Setting itself up as an erotic thriller, Clementine, which had its debut at Tribeca last year, is not what you’d expect from this type of film. Not what you would expect in that there are precious few erotic moments and not much suspense. That leaves you questioning what it is all about.
Part of the problem is how carelessly the key elements of the film are simply brushed over. Instead of some depth, which would add to both story and characters, we just get a superficial examination of both. This does not allow you to invest yourself in the characters nor really be subsumed into the story.
After a breakup, Karen (Otmara Marrero – Yoshua) decides to get away from Los Angeles for a bit. Where she decides to flee to is the Pacific Northwest to her ex’s cabin in the woods. After breaking a window to get in she looks forward to some quiet, recovery time. What she gets instead is a young girl infiltrating her life.
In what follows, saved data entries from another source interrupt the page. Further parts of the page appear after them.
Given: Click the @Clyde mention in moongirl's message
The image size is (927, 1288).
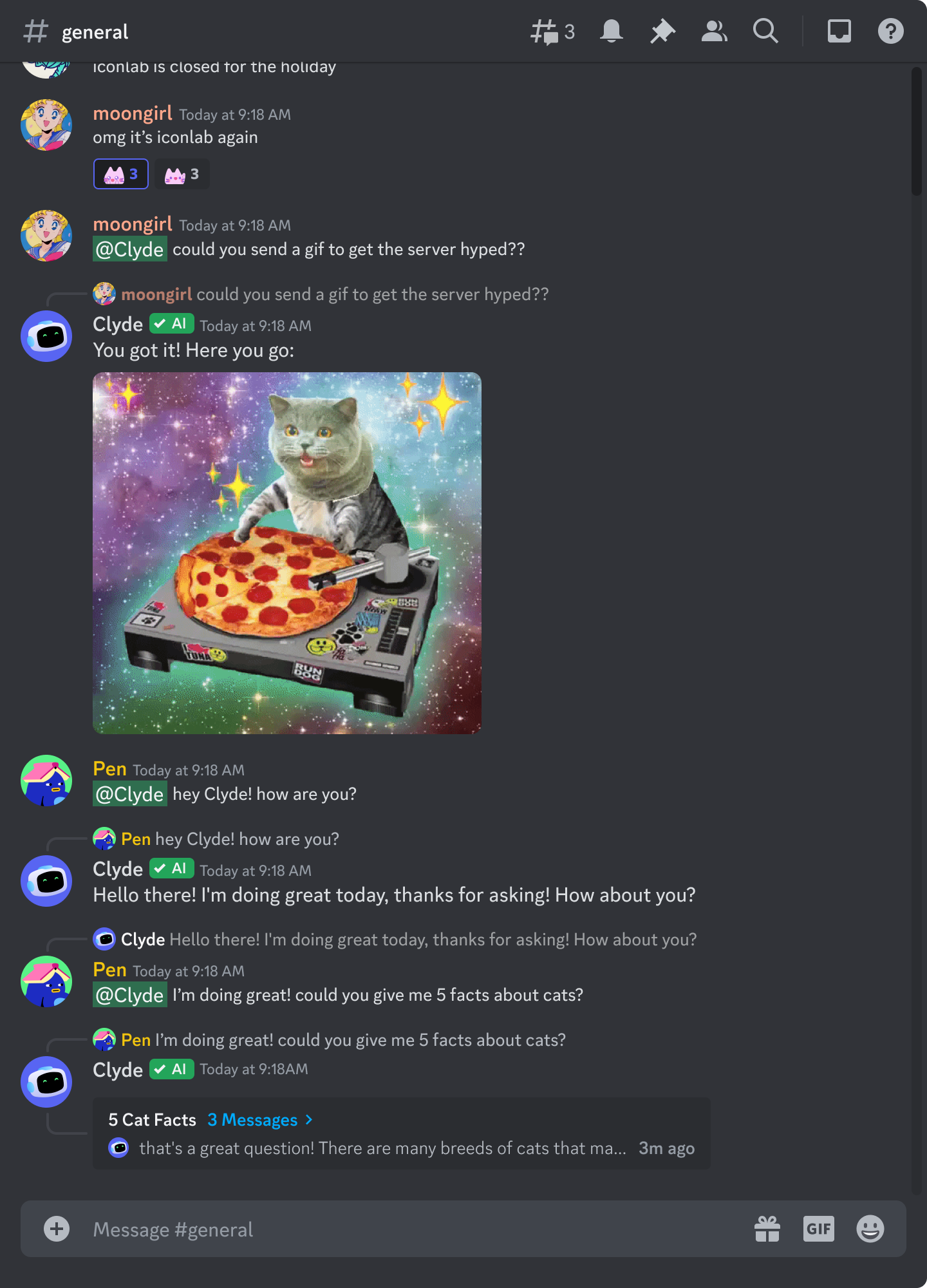Looking at the screenshot, I should click(x=130, y=249).
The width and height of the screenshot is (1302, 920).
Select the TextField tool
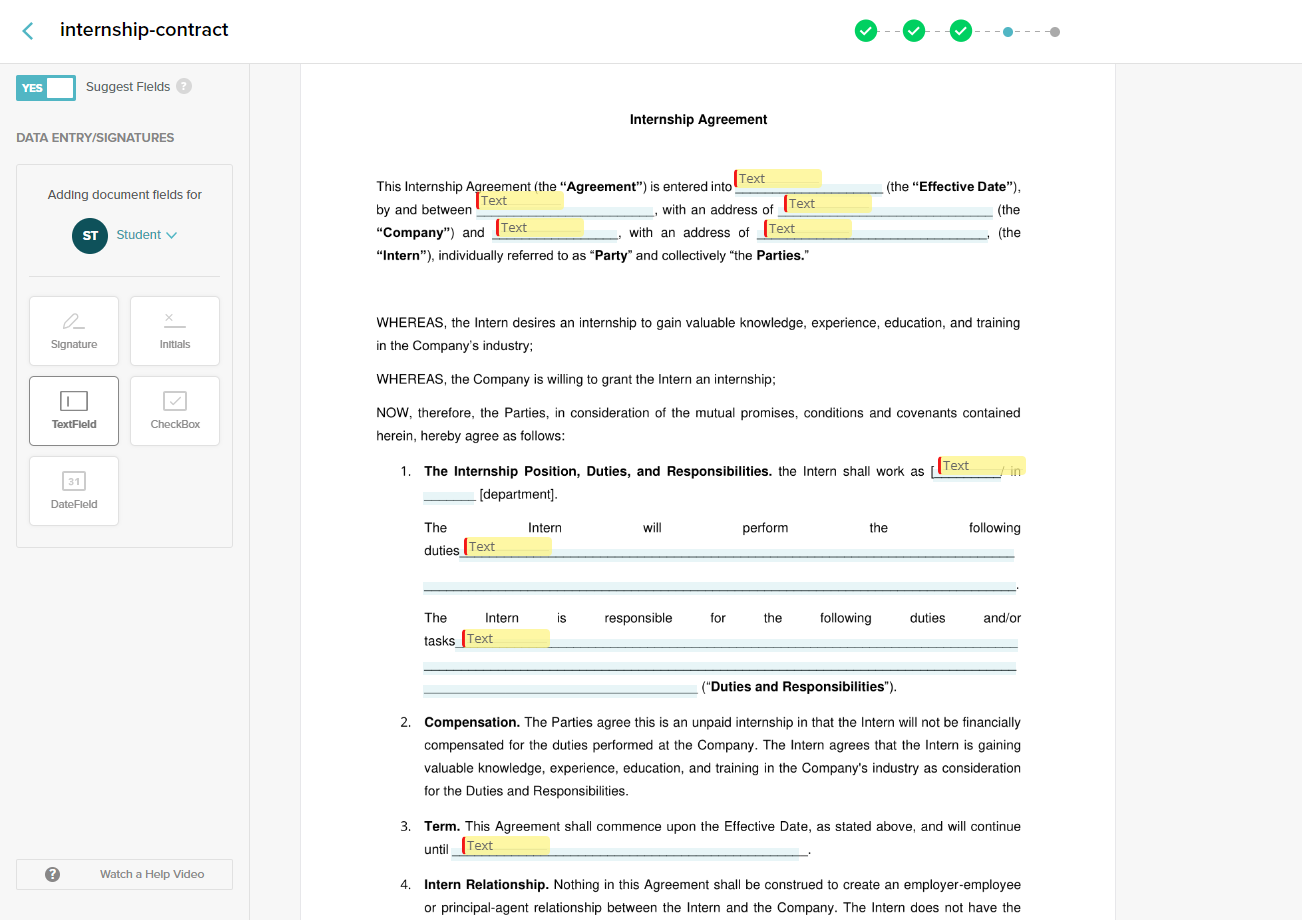click(x=73, y=410)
Lana (Sydney Sweeney – from television’s Euphoria) is young and inexperienced. Despite her broken heart and the age difference, Karen cannot seem to resist her. Soon she is more embroiled than either could have predicted.
They say that the heart wants what it wants. Despite the fact that anyone in their right mind could have told Karen to stay away from Lana, it is like she has no control. Love and its power over us. Power is a thread/theme which runs through the entire film. Who has it and who doesn’t. When you plug in the difference in age as well that power dynamic becomes even more twisted.
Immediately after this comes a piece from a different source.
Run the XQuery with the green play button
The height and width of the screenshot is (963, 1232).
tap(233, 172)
Sounds intriguing doesn’t it? And yet it doesn’t work. You never really care about who likes or is attracted to who. Because of the superficial way the story is set up. We don’t know enough about either character. Plus the fact that the character of Lana is so thin and stereotypical that she does not draw you in.
The film is not without merit as the pacing is great as it moves slowly through the story. Never rushing things despite the fact that it is a trim 90 minutes. The languid pace coupled with a rather indie shade of grey soundtrack adds up to a rather eerie atmosphere. One in which you expect the bough to break at any moment. Yet it never really does.